You are currently browsing the monthly archive for October 2017.

Let {P(z) = z^n + a_{n-1} z^{n-1} + \dots + a_0} be a monic polynomial of degree {n} with complex coefficients. Then by the fundamental theorem of algebra, we can factor {P} as

\displaystyle  P(z) = (z-z_1) \dots (z-z_n) \ \ \ \ \ (1)

for some complex zeroes {z_1,\dots,z_n} (possibly with repetition).

Now suppose we evolve {P} with respect to time by heat flow, creating a function {P(t,z)} of two variables with given initial data {P(0,z) = P(z)} for which

\displaystyle  \partial_t P(t,z) = \partial_{zz} P(t,z). \ \ \ \ \ (2)

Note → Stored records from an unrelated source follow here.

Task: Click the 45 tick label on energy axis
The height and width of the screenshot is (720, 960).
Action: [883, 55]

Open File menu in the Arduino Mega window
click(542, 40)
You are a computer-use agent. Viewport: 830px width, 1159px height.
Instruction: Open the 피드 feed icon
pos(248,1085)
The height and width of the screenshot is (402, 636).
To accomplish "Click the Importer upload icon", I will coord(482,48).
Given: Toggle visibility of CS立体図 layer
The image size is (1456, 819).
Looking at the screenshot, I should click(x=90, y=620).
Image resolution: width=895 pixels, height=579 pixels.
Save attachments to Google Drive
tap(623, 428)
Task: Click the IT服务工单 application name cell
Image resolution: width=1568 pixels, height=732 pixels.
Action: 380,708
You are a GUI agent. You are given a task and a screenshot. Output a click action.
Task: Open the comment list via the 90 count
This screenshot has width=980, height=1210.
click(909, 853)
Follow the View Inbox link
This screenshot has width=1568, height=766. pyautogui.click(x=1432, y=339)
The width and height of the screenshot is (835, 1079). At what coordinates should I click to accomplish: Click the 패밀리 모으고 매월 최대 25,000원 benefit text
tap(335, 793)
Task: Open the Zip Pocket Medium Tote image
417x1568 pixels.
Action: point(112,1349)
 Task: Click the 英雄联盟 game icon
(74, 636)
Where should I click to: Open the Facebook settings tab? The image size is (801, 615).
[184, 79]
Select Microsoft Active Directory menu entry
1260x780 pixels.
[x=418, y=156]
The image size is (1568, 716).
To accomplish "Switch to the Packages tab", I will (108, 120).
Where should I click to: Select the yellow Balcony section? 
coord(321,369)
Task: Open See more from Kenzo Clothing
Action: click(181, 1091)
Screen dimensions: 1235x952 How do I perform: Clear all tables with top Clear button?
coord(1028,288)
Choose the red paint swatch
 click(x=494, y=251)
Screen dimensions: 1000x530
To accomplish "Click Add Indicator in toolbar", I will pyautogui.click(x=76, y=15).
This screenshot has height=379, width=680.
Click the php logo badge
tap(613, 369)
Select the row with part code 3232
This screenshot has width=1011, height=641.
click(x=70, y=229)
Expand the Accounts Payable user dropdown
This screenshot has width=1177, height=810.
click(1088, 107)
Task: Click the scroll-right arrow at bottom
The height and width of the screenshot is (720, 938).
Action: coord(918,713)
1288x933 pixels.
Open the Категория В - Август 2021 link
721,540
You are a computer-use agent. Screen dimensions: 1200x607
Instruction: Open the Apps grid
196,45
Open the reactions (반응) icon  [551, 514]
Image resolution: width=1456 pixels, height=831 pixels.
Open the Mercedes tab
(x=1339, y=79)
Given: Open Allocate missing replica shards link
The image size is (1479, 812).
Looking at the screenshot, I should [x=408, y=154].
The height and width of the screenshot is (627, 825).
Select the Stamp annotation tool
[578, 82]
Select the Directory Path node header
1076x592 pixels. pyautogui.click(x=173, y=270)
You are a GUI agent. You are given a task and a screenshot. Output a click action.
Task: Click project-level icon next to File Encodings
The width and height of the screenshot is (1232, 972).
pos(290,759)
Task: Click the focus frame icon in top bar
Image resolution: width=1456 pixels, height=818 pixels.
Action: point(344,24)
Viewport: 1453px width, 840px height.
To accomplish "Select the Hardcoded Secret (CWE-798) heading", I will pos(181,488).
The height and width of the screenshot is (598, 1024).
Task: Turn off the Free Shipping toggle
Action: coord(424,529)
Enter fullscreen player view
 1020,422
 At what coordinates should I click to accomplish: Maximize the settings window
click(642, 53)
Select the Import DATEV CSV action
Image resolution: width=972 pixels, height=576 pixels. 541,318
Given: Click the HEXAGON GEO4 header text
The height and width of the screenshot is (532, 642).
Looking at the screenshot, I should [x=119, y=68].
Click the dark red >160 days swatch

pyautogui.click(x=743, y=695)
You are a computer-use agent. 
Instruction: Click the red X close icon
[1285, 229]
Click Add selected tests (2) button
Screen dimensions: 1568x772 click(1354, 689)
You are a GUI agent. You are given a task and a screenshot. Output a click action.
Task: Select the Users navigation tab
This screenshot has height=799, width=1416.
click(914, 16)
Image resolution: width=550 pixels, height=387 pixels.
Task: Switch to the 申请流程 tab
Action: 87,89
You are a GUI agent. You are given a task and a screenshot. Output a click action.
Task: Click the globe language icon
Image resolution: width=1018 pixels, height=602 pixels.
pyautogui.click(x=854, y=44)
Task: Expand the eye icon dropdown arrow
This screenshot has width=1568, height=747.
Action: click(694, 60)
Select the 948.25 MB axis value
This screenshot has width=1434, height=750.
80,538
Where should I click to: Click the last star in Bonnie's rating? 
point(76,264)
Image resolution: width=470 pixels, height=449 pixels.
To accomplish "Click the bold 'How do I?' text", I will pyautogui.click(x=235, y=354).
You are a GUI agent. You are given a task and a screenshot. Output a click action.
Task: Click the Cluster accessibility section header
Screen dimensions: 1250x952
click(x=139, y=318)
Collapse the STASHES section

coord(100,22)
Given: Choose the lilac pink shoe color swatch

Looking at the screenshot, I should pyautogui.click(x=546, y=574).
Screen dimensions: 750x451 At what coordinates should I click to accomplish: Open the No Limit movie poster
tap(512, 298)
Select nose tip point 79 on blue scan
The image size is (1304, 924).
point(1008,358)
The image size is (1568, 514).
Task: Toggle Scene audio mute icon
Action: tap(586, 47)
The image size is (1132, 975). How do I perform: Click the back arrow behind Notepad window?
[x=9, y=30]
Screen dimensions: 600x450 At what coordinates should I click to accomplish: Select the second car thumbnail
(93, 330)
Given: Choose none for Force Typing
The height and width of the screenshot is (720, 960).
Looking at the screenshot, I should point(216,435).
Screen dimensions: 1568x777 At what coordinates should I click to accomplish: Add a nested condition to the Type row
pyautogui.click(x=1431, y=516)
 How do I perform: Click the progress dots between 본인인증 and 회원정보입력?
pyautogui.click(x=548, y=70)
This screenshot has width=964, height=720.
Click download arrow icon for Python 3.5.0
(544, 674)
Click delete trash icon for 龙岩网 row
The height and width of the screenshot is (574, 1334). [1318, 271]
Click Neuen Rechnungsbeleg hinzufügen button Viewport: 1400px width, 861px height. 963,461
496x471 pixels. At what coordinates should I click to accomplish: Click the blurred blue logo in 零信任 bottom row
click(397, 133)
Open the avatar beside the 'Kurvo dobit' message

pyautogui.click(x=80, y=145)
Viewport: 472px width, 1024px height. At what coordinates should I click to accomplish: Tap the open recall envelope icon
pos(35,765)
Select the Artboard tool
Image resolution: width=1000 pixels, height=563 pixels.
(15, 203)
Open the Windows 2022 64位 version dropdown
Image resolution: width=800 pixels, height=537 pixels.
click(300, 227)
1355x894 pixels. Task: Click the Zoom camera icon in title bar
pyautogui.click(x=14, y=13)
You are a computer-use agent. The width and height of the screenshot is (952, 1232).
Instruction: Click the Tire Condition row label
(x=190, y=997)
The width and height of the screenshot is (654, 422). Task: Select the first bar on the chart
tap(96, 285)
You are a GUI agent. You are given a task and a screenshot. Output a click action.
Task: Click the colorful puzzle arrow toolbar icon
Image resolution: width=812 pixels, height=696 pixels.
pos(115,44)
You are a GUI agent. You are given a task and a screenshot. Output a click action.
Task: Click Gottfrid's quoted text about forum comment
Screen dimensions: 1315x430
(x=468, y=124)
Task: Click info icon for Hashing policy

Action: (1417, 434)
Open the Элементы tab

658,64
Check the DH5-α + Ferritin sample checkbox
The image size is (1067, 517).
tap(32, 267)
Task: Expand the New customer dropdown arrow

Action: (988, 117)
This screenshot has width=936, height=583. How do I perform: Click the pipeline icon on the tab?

On the space of polynomials of degree at most {n}, the operator {\partial_{zz}} is nilpotent, and one can solve this equation explicitly both forwards and backwards in time by the Taylor series

\displaystyle  P(t,z) = \sum_{n=0}^\infty \frac{t^n}{n!} \partial_z^{2n} P(0,z).

For instance, if one starts with a quadratic {P(0,z) = z^2 + bz + c}, then the polynomial evolves by the formula

\displaystyle  P(t,z) = z^2 + bz + (c+2t).

As the polynomial {P(t)} evolves in time, the zeroes {z_1(t),\dots,z_n(t)} evolve also. Assuming for sake of discussion that the zeroes are simple, the inverse function theorem tells us that the zeroes will (locally, at least) evolve smoothly in time. What are the dynamics of this evolution?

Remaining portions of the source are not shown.